Nuove Officine RumoriL’underground romano ha sempre riservato piacevoli sorprese. Sarà forse per quel suo rock appena biascicato, intriso di malinconia e di pudore. Una musica intima che colpisce tanto per i testi quanto per la musica. Nuove Officine Rumori non sono i pivellini usciti da qualche accademia, nascono nel 2006 e per chi si trastulla da anni alla ricerca di sonorità nuove ed originali, sicuramente non rappresentano un nome nuovo (vedasi Ateo Prego registrato come Newest Industry). Una bella conferma, matura e seria soprattutto. E nel 2007 vede luce il debutto con l’omonimo NuoveOfficineRumori cosparso da un velo di inatteso rock eclettico, una potenza sussurrata in riff acidi e fangosi, nel quale i ritmi sono blandi, lenti, in un inesorabile scalata interiore che versa tutti i malumori e le indecisioni di una vita in musica.

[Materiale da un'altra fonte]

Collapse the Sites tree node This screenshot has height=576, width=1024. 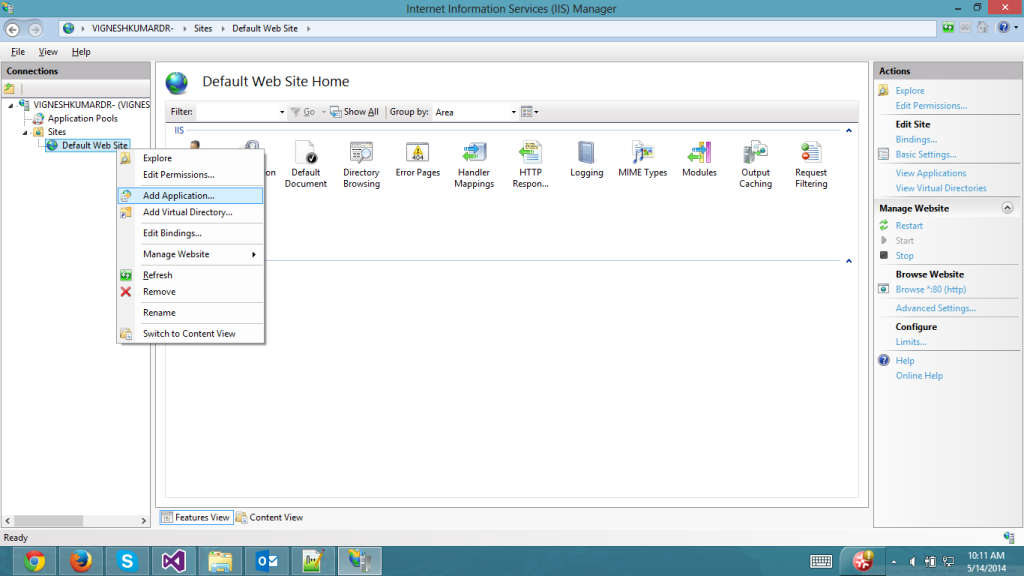point(28,132)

L’idea parte da Nazareno Curci e Alessandro Ceccopieri (soprattutto autore dei testi) come perni su cui ruota il volano musicale della band. Tuttavia non è una cosa esclusiva a due, anzi. Le Nuove Officine Rumori propongono un sound introspettivo e sinuoso nel quale le chitarre non sono mai altisonanti rispetto al resto (come ahimè capita nella maggior parte delle band), la batteria ha un suo stile lugubre, così come il basso che sorregge a meraviglia le trame chitarristiche di Daniele e Nazareno. La voce e le liriche ottengono lo spazio che meritano, addirittura in certi momenti del disco rubano tutta la scena alla musica, con stacchi che evocano un pathos sotterraneo che aleggia sopra le teste degli ascoltatori.

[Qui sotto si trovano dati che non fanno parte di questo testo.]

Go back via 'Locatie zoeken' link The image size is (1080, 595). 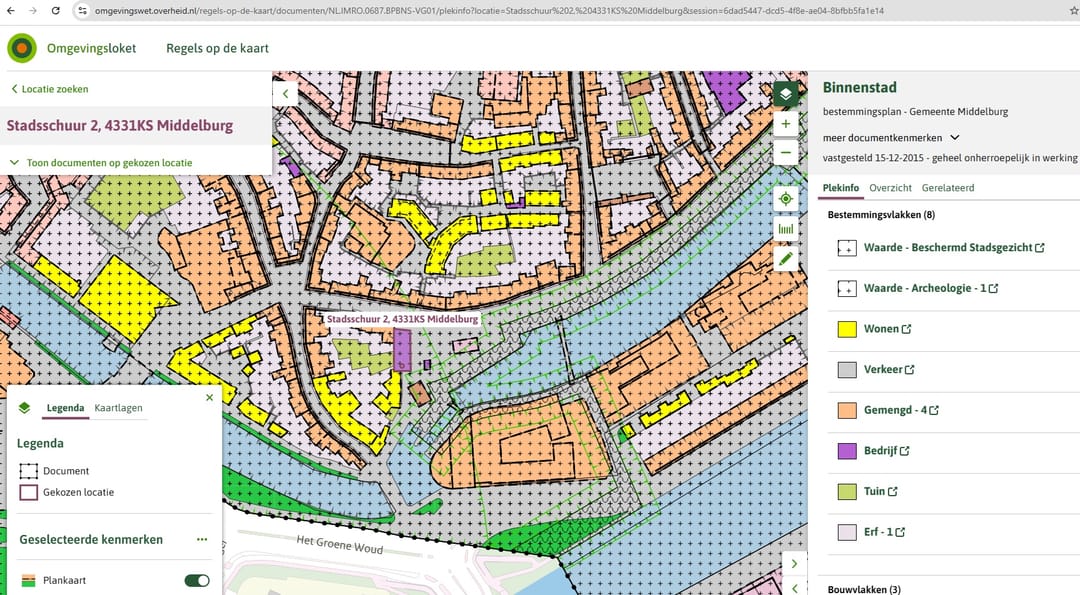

Serpenti è certamente la traccia più orecchiabile, nel quale si miscela un lieve post punk presto spazzato via da un pop-rock curato in ogni dettaglio, ove l’ugola di Claudenza Lanzirotti esprime meglio di ogni altro la tensione sublime del brano. Sospesa tra nubi di diversi strati, ad un attento ascolto si possono udire i diversi livelli delle sei corde: una base possente e granitica che eleva dei riff semplici ma che sanno lasciare il segno. Indefinito Presente ed Effimero Stabile sono di primo impatto in debito con gli Otto Ohm più sperimentali, tuttavia qui siamo in un altro pianeta concettuale. Un pianeta decisamente migliore, man mano che i minuti scorrono, nel quale si può apprezzare un rock acido senza compromessi.

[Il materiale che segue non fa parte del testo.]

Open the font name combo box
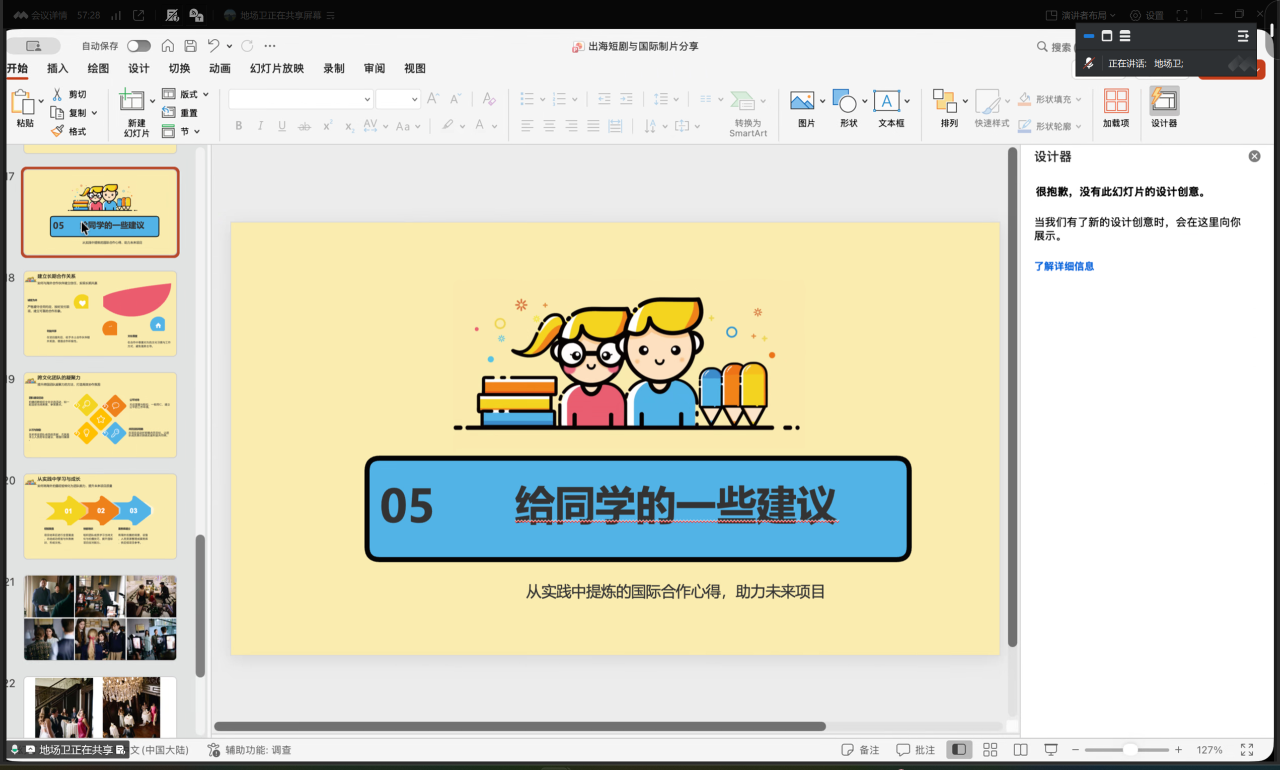Image resolution: width=1280 pixels, height=770 pixels. (x=300, y=99)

Il valore musicale delle Nuove Officine Rumori lo si scorge dalla claustrofobica Flippernotte, degna di un film di Tarantino. L’intro strumentale è essenziale e richiama qualcosa agli Hüsker Dü notevolmente rallentati (erano pur sempre la band più veloce sulla Terra!). La voce di Claudenza accompagnata da Nazareno creano una calda atmosfera nella quale alla fine persino il sax trova la sua dimensione perfetta.
Penelope l’Alternativa chiude il disco con la scommessa più ambiziosa e coraggiosa (come del resto la pazzoide Tony), personalmente da premiare per le atmosfere vagamente orientali fuse da un estremo rock vitreo, cupo, ambasciatore delle influenze “wave” dei primissimi pionieri fine anni ’70, ancora confusi dal punk e da quello che dopo comparve.

Questo esordio NuoveOfficineRumori è solo l’antipasto per uno spettacolo molto più interessante: andate a vederli dal vivo, fidatevi! Mettete in preferiti la pagina myspace (con video annessi così capirete cosa intendo!) e se siete di Roma o dintorni non fatevi scappare l’occasione. Per la cronaca ora sono al lavoro per un demo o qualcosa di più … aria di novità in vista!
Una band interessante sopra la media, se le vostre esigenze sono alte allora l’ascolto delle 10 tracce di questo disco non vi deluderanno!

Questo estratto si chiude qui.